DOCUMENT SECTION:
------------------------
Labor Relations Essay
In reviewing information pertaining to labor unions, there is a plethora of information about unions in the transportation industry. One of the most widely known unions is the teamster unions, which deals with truckers. Labor unions and issues with automotive industry are often seen in the media. The newest transportation industry in American history is the airline industry. As the newest transportation industry that is still vital to American comfort, convenience, and commercial, the airline industry is ripe for workers to organize and demand a greater piece of the profits from operations.
In this essay, an effort will be made to review this company in regards to labor relations. Company’s stance toward Labor Delta Airlines was founded by C. E. Woolman, an agriculture extension agent (Anthony, Kacmar, & Perrewe, 2010). C. E Woolman was not a banker, venture capitalist or war pilot, as many of the competing airlines were. He didn’t have the aggressive military style that many of the other airline founders had. What C. E. Woolman instilled within the employees at all levels of the organization is that people matter and should be treated fairly and equitably.
This philosophy led Delta Airlines to be the leader in customer service from the company’s inception through the many mergers over the years. Through the difficult financial times when other airlines were laying off employees and filing for bankruptcy, Delta continued to pay their people well and keep them employed. There was an exception during the Ronald Allen CEO era of 1987 thru 1997. Human relations took a significant down turn during his tenure as CEO, especially during 1993 and 1994, but Delta decided to part ways with Allen and began repairing those fragile relationships with its employees.
------------------------
WHAT THE TASK REQUIRES:
Answer these questions from the labor relations essay:
(a) What was the occupation of Delta Airlines' founder?
(b) Which years did Ronald Allen serve as CEO?
(c) Which union deals with truckers?
The data after this essay has no connection to it.

AVAILABLE DATA:
------------------------
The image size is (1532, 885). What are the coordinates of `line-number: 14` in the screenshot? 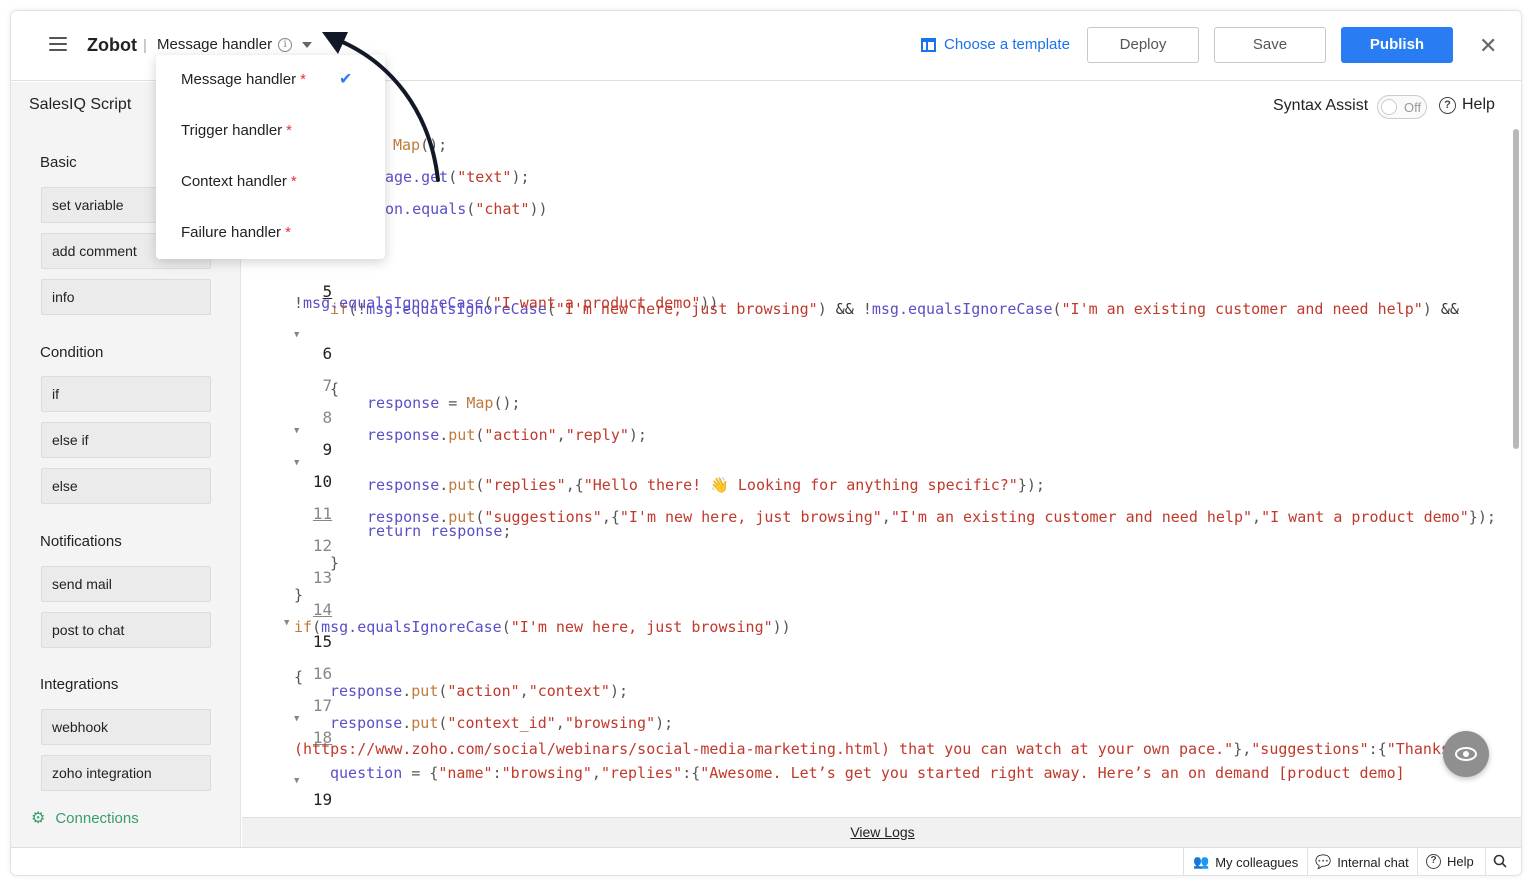 It's located at (322, 610).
------------------------
YOUR SOLUTION:
(a) An agriculture extension agent
(b) 1987 through 1997
(c) The teamster unions